Sitting in the tasting room at a newly opened brewery, I was once again asked the question I often hear: Don’t you think we’ve reached the limit on breweries in our area? My initial reaction is no, as we actually have a fairly embarrassing per capita brewery ratio compared with many other similarly sized areas. Virginia as a whole ranks 27th in breweries per capita (according to the Brewer’s Association), significant growth given the late passage of SB-604. My calculations put Richmond at 1 brewery per 97,000 metro area residents and Hampton Roads at 1:121,000. Asheville, NC, has a ratio of 1:16,300.
We’ve still got plenty of room to grow. What we are going to have to do, however, is grow differently.
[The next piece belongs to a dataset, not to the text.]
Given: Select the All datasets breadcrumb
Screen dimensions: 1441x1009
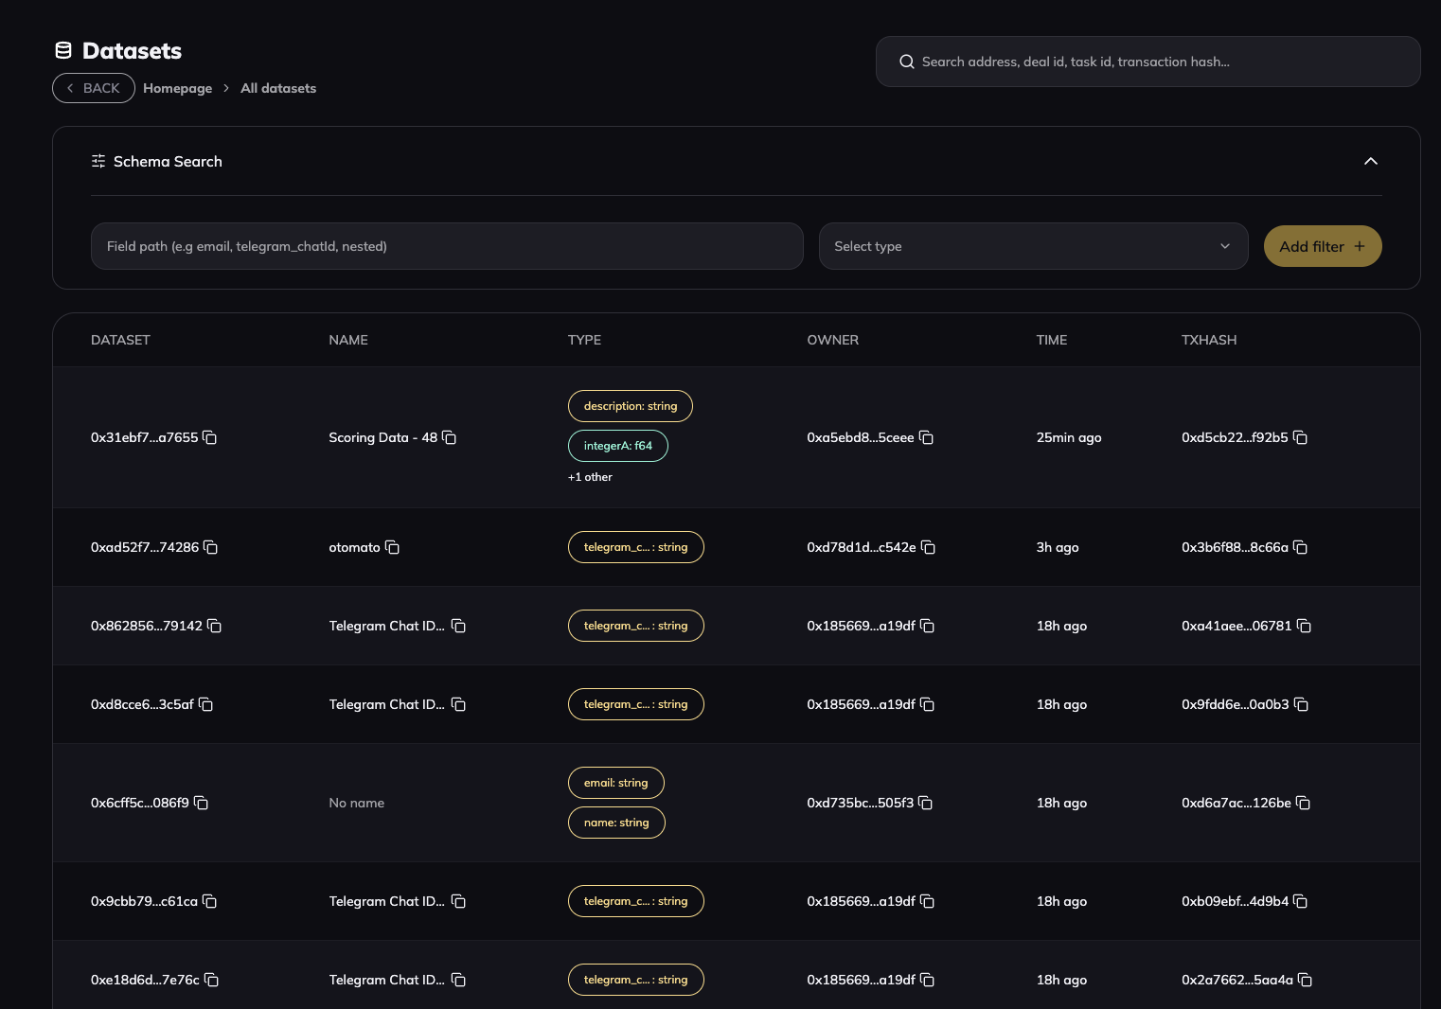Looking at the screenshot, I should (x=277, y=88).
It’s not 2009 anymore. When Kevin O’Connor opened his brewery in Norfolk it was a singularly important moment for beer on the Southside. I remember going there often and liking the beer. Did I love the beer? Honestly, I probably loved the idea of it more than the beer itself. It was OURS. Our local beer. There were kinks to be worked out, for sure, and we were all willing to grade them on a curve while they did so. Why were there kinks? Because homebrewing and production brewing are different beasts. They may have the same basic steps and a shared lexicon, but I can assure you they are quite different. I am a homebrewer, and the few times I’ve had occasion to help out on a commercial system left me more confused than confident. O’Connor did eventually get the system down and they are without question making consistent and innovative beers now. For our purposes we are putting O’Connor at the base of our “homebrewer model” pyramid.
Our other pyramid is the “professional hire” model, with Smartmouth as the base. By hiring a head brewer with significant production level experience you drastically decrease (or eliminate) the learning curve. Smartmouth was solid right out of the gate and has remained so. The drawback for this model is obviously the added expense that comes with a professional hire. It’s a definite leap of faith while waiting for market share to increase. When Smartmouth opened it was probably a riskier move. Now it is almost becoming a necessity.
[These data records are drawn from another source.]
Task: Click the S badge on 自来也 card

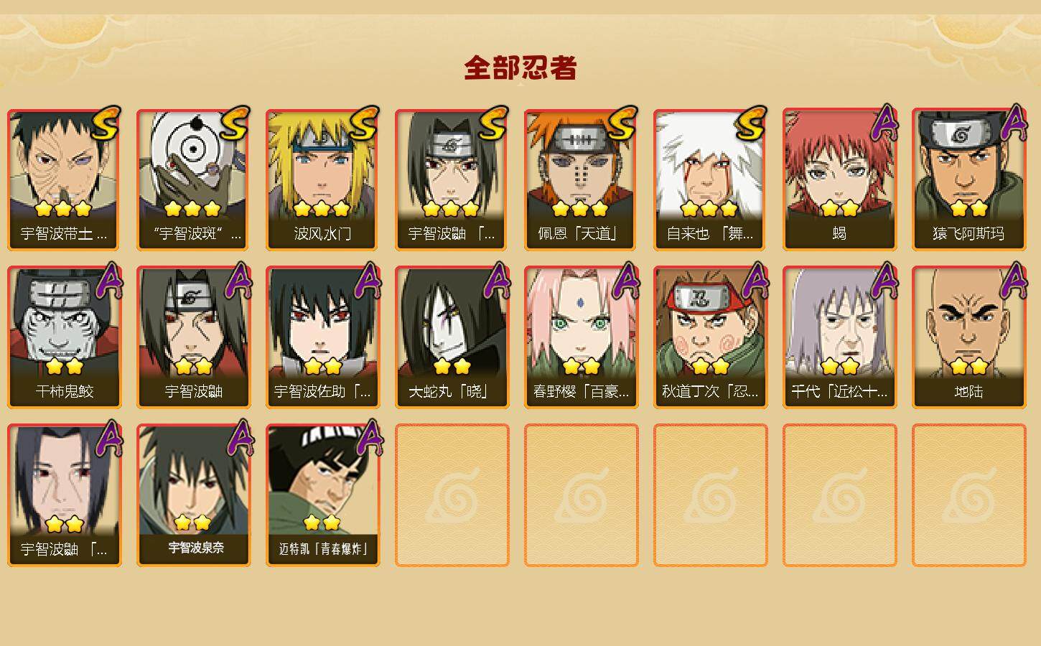Action: 751,123
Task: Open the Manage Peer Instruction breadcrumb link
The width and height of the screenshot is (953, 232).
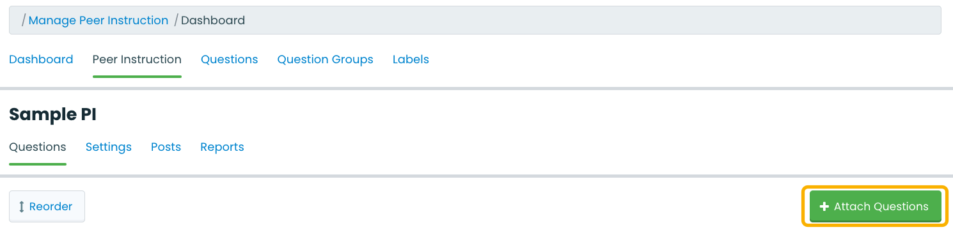Action: 98,20
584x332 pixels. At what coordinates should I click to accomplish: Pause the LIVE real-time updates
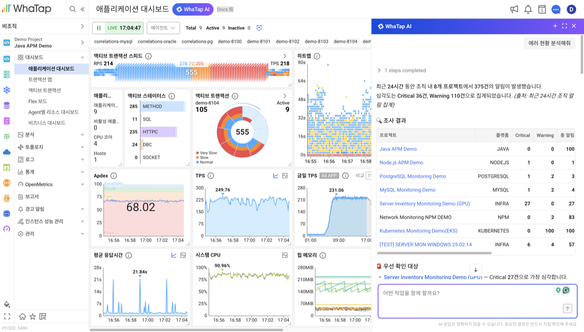point(99,28)
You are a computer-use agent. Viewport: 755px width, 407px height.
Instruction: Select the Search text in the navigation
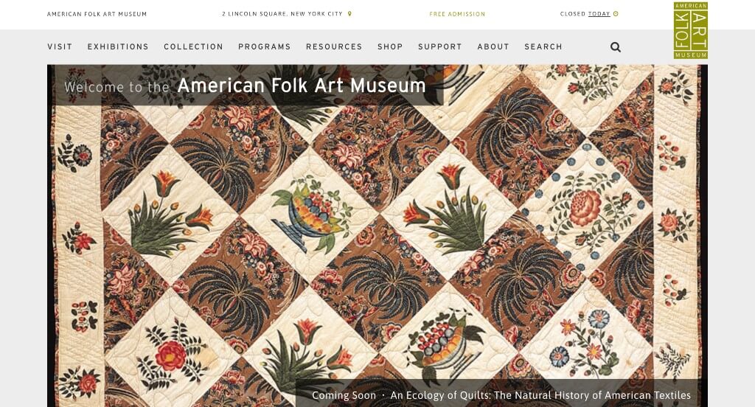pos(543,46)
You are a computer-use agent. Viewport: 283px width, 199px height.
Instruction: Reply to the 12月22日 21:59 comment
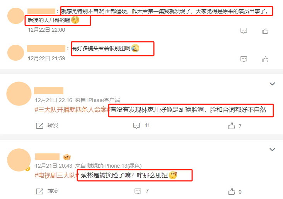click(x=244, y=59)
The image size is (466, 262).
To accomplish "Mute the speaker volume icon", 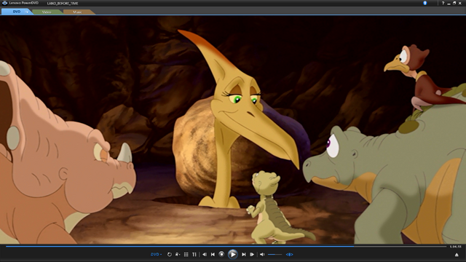I will click(262, 254).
While we aren’t at market saturation, we are becoming pickier when presented with new options. Our collective palate is getting more sophisticated. When we look at our two pyramids we can go higher on the professional hire model than we can on the homebrewer model before quality starts to suffer. There are certainly exceptions, and I can assure you that my least favorite brewery is someone’s favorite, but as a general rule the new professional hire breweries (Commonwealth, Coelacanth, and the soon-to-open Virginia Beer Co.) are going to be less effected by increased options. For homebrewer startups it’s going to be tougher. Their keys to success during their learning curves are going to be location or niche brewing. For location, they need to either be within walking distance of a successful established brewery to hopefully secure overflow (Rip Rap and BenchTop) or so far away from one that they have exclusivity during their bumpy starts (Pleasure House and Big Ugly both did this successfully).
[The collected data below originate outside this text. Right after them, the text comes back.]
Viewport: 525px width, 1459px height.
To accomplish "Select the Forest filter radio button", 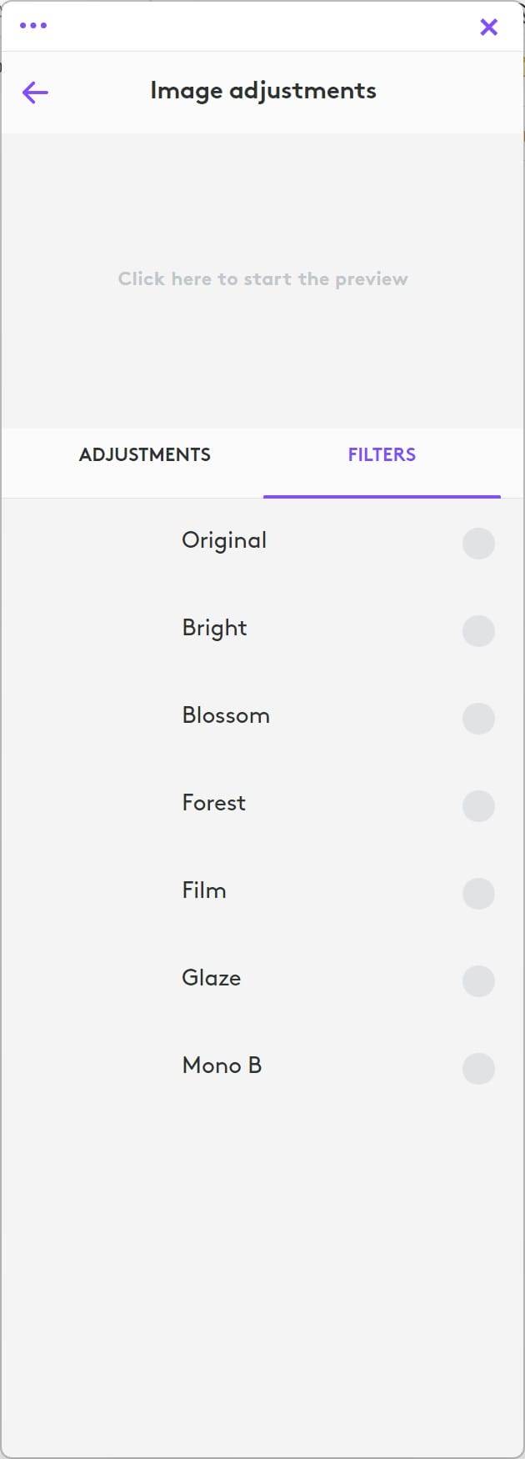I will click(478, 806).
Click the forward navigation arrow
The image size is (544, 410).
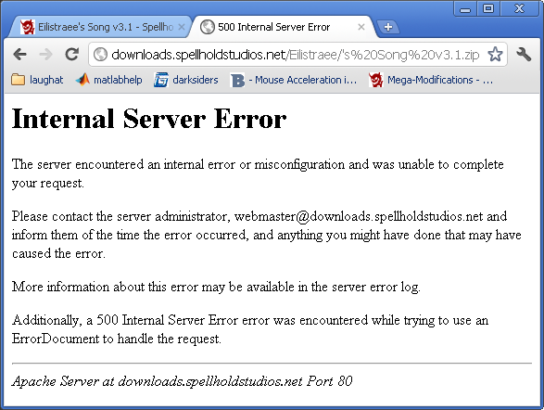pos(45,54)
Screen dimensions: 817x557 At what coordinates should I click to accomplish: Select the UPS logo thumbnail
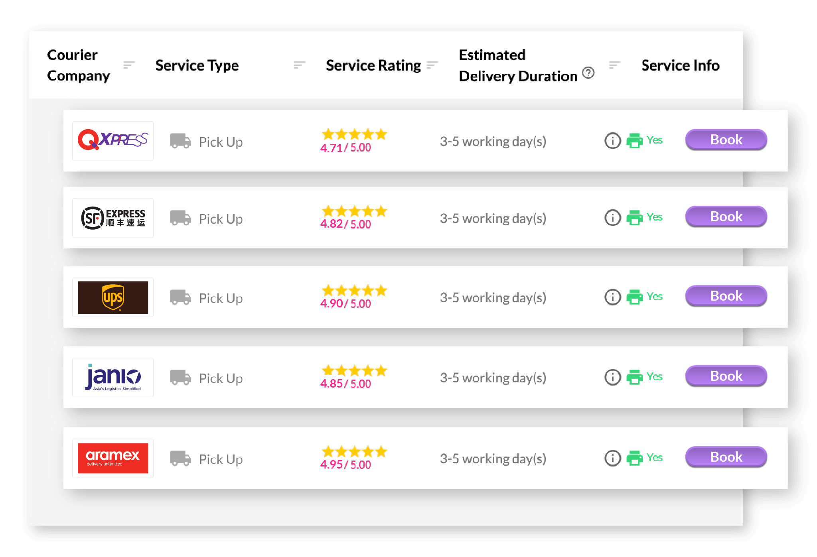click(113, 297)
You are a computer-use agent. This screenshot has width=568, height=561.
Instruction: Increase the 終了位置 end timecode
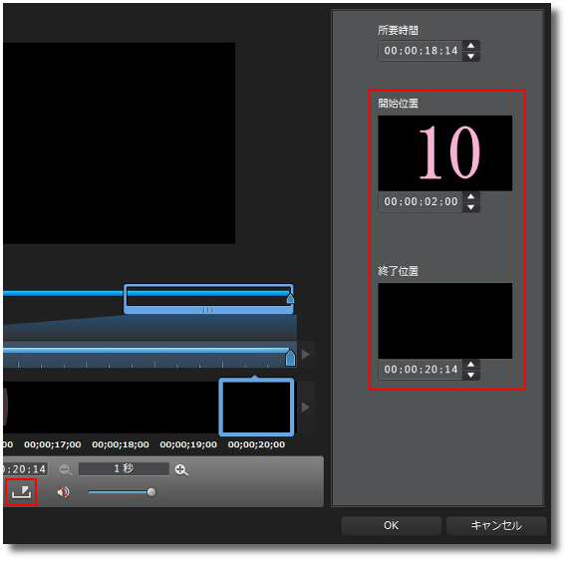point(471,364)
How does Green Flash fit into the picture? The immediate quality and options availability is going to accelerate the urgency. A mediocre brewery isn’t going to make it anymore and anyone in the early planning stages should take a hard look at viability. I seriously doubt that any of our current breweries are going to shutter because of their arrival, but it’s going to be a lot harder for start-ups. This is going to be good attrition in the long run, raising the quality level for the region as a whole.
The other concern I hear is that our current locals will lose production brewers to Green Flash, who will no doubt be able to offer a better compensation package as well as the opportunity to work for an industry leader. Will that happen? Absolutely. But there will also be people who move to the area to work for Green Flash and many of them (both the locals and the transplants) will trickle down into our other breweries. Moving around between breweries is fairly common in the industry, and at some point we will see a brewery workforce that has been trained by one of the best in the business. That training will benefit the breweries they end up at, and quality will again increase as a whole. If a startup can secure a production brewer from Green Flash who is looking for advancement they can mitigate the learning curve. In a sense, Green Flash is going to be Hampton Roads beer university.
The State of the Brewnion is sound, friends, and only going to get better. Green Flash should be embraced wholeheartedly in the local scene, not just for their quality beers but for the level to which they are going to elevate our other local breweries. Get ready for our next singularly important moment.
Author’s note: After publication, Kevin O’Connor pointed out that the brewery did initially start out with a professional brewer. Additionally, Kevin himself had spent time as a brewer at St. George Brewing Company in Hampton. It was certainly not my intention to belittle the experience of either.